Journal of the International Society of Sports Nutrition
Proceedings of the Fifteenth International Society of Sports Nutrition (ISSN) Conference and Expo
Clearwater Beach, FL, USA. 7-9 June 2018
Journal of the International Society of Sports Nutrition201815:256
© The Author(s). 2018
- Published: 6 November 2018
Michael Dahlinghaus, Drake Berberet, John Rehfeld
Department of Kinesiology, St. Ambrose University, Davenport, IA, 52803, USA
Correspondence: Michael Dahlinghaus (firstname.lastname@example.org)
Vegan diets refrain from the consumption of all animal products. People may choose a vegan diet for health, performance, or ethical concerns. While the adoption and popularity of a vegan diet has increased among the general population and fitness communities, there has been little research documenting its effect on general fitness (max strength, cardiorespiratory endurance, muscular endurance) and body composition. The purpose of this randomized controlled study was to study the effects of adopting a vegan diet on general fitness performance and body composition in an active population.

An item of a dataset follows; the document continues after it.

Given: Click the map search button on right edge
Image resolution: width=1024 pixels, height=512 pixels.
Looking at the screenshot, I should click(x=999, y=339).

Twelve physically active college students volunteered for this study. The respondents were randomly and equally divided into two groups: an experimental (vegan) and control group. Each participant was instructed to track their diet for three days prior to pre-testing, as well as during the experiment using myfitnesspal software. Both groups underwent a pre fitness and body composition assessment. This assessment included height, weight, blood pressure (BP), body fat percentage, one repetition maximum (1RM) back squat, 1RM bench press, push up test to failure (PUT), and a Vo2 max test (1.5 mile run). The experimental group was then instructed to follow an ad libitum vegan diet for three weeks which eliminated all animal products from their normal diet. The control group maintained their normal diet. Both groups were instructed to continue their normal exercise program (exercising >3x a week). After three weeks, both groups underwent a post-test consisting of the same initial assessments. A paired sample t-test was used to investigate statistically significant differences between the pre and post-tests for the experimental and control group.
For the experimental group, mean weight decreased significantly by 3.4lbs (P<.05). There was also a significant decrease in mean caloric (422.5), protein (32.8), and fat (32.9) intake (P < .05). No statistically significant differences were seen for the control group mean values.
Based upon this study, a short term ad libitum vegan diet decreased total body weight with no impact on fitness scores.